Temuan studi telah dirilis di The Lancet Respiratory Medicine. Penelitian menunjukkan penurunan efektivitas perlindungan vaksin secara substansial setelah enam bulan, jika tidak dilakukan suntikan booster.
Riset memeriksa data dari hampir 50 ribu pasien yang dirawat di rumah sakit antara April hingga November 2021. Berdasarkan studi, vaksin 94 persen efektif mencegah rawat inap 50-100 hari setelah pasien menerima suntikan.
Efektivitas itu turun menjadi 80,4 persen 200-250 hari kemudian, dengan penurunan yang lebih cepat lagi setelah 250 hari. Studi juga mengidentifikasi faktor-faktor yang terkait dengan penurunan efektivitas vaksin.
Faktor risiko utama untuk infeksi terobosan (breakthrough infection) yang parah termasuk usia lanjut (umur di atas 80 tahun) serta penyakit penyerta, seperti kanker, transplantasi, penyakit ginjal kronis, hipertensi, atau gagal jantung. Beberapa faktor lain yakni jumlah waktu yang telah berlalu sejak divaksinasi dan jenama vaksin yang didapat.
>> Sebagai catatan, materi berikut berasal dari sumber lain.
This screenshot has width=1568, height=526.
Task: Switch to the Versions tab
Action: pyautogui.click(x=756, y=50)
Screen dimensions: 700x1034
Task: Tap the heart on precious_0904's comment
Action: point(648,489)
Studi juga menemukan bahwa vaksin Moderna menawarkan perlindungan keseluruhan terbaik dari waktu ke waktu. Vaksin Pfizer-BioNTech menawarkan perlindungan awal yang setara dengan Moderna, tetapi kemudian menurun lebih cepat.
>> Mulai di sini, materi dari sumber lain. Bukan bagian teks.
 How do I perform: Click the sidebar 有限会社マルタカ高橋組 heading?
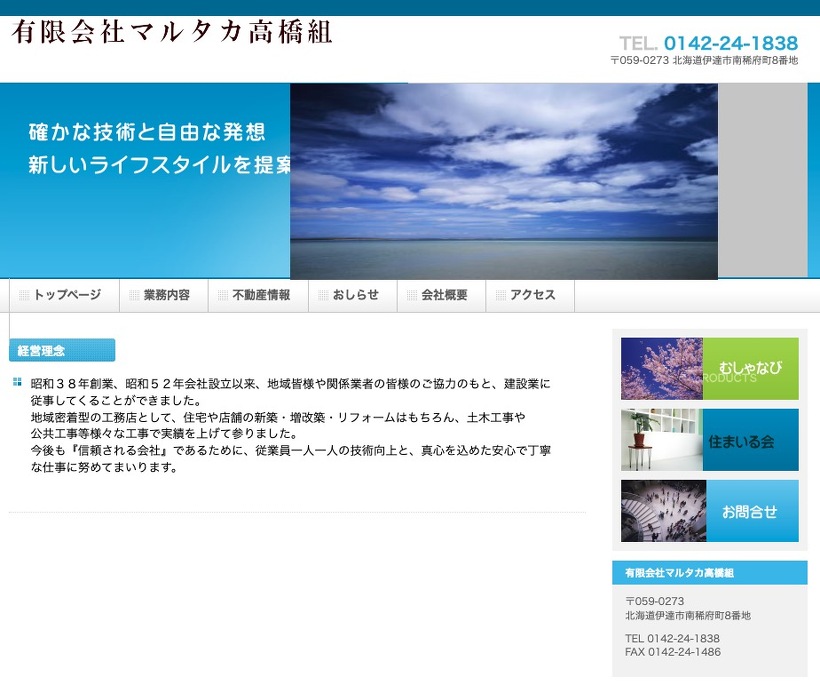(x=680, y=573)
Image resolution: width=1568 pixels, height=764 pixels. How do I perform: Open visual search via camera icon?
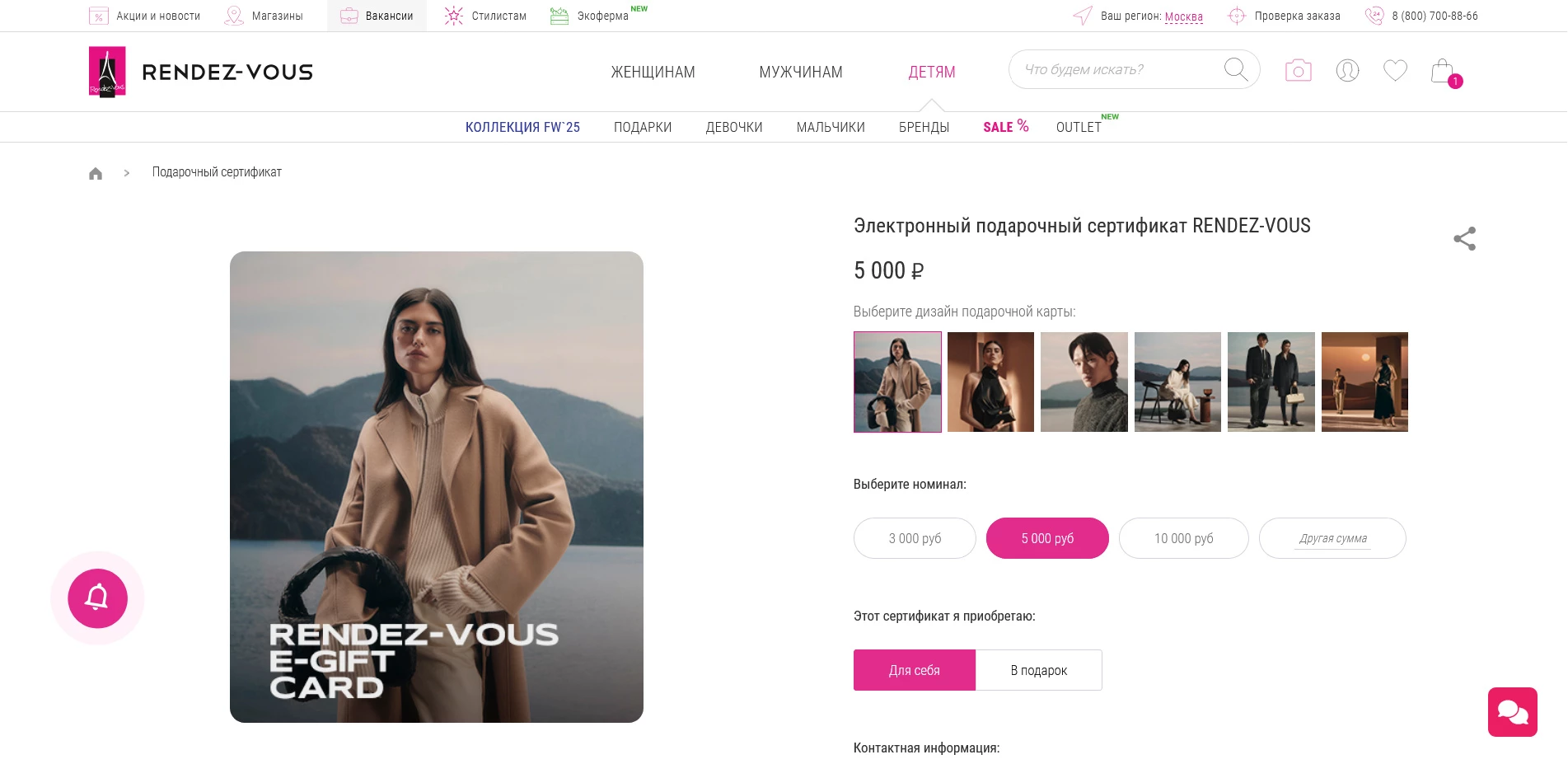click(1298, 70)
Penerima vaksin Janssen (Johnson & Johnson) memiliki peluang lebih tinggi mengalami infeksi terobosan parah dibandingkan Moderna. Kepala petugas klinis Providence, Amy Compton-Phillips, menyampaikan bahwa data tersebut membantu tim peneliti memahami perbedaan mendasar.
Khususnya, perbedaan antara memudarnya perlindungan berdasarkan jenis vaksin dan mengidentifikasi faktor risiko utama untuk infeksi terobosan parah. Hasilnya bisa digunakan untuk membantu menginformasikan penargetan program penguat vaksin potensial.